** Task instructions **
Identify each line of the records below that contains the word "should", and copy those lines out. Matching is case-sensitive.

** Source records **
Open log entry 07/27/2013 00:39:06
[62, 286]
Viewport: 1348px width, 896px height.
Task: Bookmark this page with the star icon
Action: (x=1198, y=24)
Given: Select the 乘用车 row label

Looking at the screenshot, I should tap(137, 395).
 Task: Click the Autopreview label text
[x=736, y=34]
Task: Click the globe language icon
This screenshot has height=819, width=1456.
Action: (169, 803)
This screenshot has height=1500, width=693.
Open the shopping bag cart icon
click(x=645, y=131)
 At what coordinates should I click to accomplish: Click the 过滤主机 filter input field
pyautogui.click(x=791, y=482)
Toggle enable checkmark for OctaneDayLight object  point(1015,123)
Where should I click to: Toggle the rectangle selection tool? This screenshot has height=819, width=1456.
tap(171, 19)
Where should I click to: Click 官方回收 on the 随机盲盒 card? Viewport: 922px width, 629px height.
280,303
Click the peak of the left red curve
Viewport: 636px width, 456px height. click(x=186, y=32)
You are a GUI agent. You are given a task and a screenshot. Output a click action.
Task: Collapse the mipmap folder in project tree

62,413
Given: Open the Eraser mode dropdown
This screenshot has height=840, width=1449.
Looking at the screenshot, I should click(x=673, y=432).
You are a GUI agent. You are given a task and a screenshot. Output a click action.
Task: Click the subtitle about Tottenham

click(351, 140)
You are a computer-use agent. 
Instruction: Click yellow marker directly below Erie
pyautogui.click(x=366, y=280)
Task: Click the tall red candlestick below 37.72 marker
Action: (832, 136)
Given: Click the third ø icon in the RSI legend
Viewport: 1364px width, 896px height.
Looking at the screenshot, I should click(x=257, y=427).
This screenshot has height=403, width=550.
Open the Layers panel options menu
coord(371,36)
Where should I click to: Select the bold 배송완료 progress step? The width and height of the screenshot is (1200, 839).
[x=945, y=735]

** The answer **
Looking at the screenshot, I should tap(137, 395).
 At what coordinates should I click to accomplish: Click the 过滤主机 filter input field
Where should I click to: Toggle the rectangle selection tool? This screenshot has height=819, width=1456.
Where should I click to: Click 官方回收 on the 随机盲盒 card? Viewport: 922px width, 629px height.
Looking at the screenshot, I should click(x=673, y=432).
Looking at the screenshot, I should click(x=257, y=427).
Where should I click to: Select the bold 배송완료 progress step? The width and height of the screenshot is (1200, 839).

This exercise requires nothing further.